/---

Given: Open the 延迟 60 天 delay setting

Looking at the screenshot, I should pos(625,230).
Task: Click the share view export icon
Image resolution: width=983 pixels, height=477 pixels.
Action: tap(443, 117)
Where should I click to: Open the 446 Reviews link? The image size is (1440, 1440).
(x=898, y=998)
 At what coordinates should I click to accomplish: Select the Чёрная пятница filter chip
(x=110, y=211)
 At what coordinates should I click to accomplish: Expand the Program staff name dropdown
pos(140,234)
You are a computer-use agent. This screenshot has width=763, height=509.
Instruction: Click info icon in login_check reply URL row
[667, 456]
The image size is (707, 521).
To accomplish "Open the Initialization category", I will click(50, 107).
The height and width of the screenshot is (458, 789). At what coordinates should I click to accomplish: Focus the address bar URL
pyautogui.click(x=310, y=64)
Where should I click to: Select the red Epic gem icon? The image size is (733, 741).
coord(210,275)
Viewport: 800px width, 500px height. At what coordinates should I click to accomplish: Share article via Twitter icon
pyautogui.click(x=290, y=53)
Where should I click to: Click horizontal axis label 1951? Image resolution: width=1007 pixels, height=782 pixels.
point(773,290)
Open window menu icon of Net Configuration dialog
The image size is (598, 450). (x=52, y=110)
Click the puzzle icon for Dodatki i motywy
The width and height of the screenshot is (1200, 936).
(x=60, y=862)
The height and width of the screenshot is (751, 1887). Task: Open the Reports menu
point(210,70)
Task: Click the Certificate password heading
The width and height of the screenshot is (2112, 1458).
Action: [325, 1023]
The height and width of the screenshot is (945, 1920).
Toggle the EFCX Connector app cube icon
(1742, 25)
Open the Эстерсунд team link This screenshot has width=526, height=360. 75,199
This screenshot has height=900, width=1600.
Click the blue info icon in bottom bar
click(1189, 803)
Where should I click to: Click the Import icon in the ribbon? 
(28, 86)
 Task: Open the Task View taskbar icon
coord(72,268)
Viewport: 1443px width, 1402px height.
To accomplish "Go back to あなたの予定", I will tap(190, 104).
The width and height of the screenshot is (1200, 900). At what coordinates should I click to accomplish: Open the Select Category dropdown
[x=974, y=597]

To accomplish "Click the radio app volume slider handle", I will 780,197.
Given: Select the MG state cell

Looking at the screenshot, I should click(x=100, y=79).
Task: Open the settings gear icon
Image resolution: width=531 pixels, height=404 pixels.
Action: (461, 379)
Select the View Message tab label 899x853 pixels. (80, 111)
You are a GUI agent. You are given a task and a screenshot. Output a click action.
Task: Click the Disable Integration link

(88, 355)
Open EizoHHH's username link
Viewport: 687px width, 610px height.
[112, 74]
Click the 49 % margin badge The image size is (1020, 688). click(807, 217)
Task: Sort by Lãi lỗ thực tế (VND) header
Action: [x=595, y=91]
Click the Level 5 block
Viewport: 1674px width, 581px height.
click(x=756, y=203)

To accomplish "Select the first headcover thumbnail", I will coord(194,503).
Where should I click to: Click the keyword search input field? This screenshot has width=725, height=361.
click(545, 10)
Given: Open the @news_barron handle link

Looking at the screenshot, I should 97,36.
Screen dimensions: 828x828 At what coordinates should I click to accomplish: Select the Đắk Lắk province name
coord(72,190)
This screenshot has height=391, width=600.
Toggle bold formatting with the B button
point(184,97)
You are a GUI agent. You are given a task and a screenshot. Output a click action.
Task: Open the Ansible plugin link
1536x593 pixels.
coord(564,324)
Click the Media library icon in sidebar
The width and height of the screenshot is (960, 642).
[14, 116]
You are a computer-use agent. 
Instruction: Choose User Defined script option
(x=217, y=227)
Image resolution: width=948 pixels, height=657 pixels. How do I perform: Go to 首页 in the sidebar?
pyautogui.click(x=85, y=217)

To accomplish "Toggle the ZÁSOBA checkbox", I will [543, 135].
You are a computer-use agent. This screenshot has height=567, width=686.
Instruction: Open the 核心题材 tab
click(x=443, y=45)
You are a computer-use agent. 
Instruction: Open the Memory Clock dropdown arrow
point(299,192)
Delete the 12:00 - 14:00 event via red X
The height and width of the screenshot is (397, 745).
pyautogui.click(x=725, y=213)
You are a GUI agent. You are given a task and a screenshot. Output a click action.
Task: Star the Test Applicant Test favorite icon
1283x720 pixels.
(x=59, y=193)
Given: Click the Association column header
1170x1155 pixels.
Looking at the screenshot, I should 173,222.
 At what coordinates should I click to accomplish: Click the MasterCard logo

\---

**Exercise requirements**
Check each line above for the string "will" and copy every line that has it.

**Answer space**
To accomplish "Open the Initialization category", I will click(50, 107).
To accomplish "Go back to あなたの予定", I will tap(190, 104).
To accomplish "Click the radio app volume slider handle", I will 780,197.
To accomplish "Select the first headcover thumbnail", I will coord(194,503).
To accomplish "Toggle the ZÁSOBA checkbox", I will [543, 135].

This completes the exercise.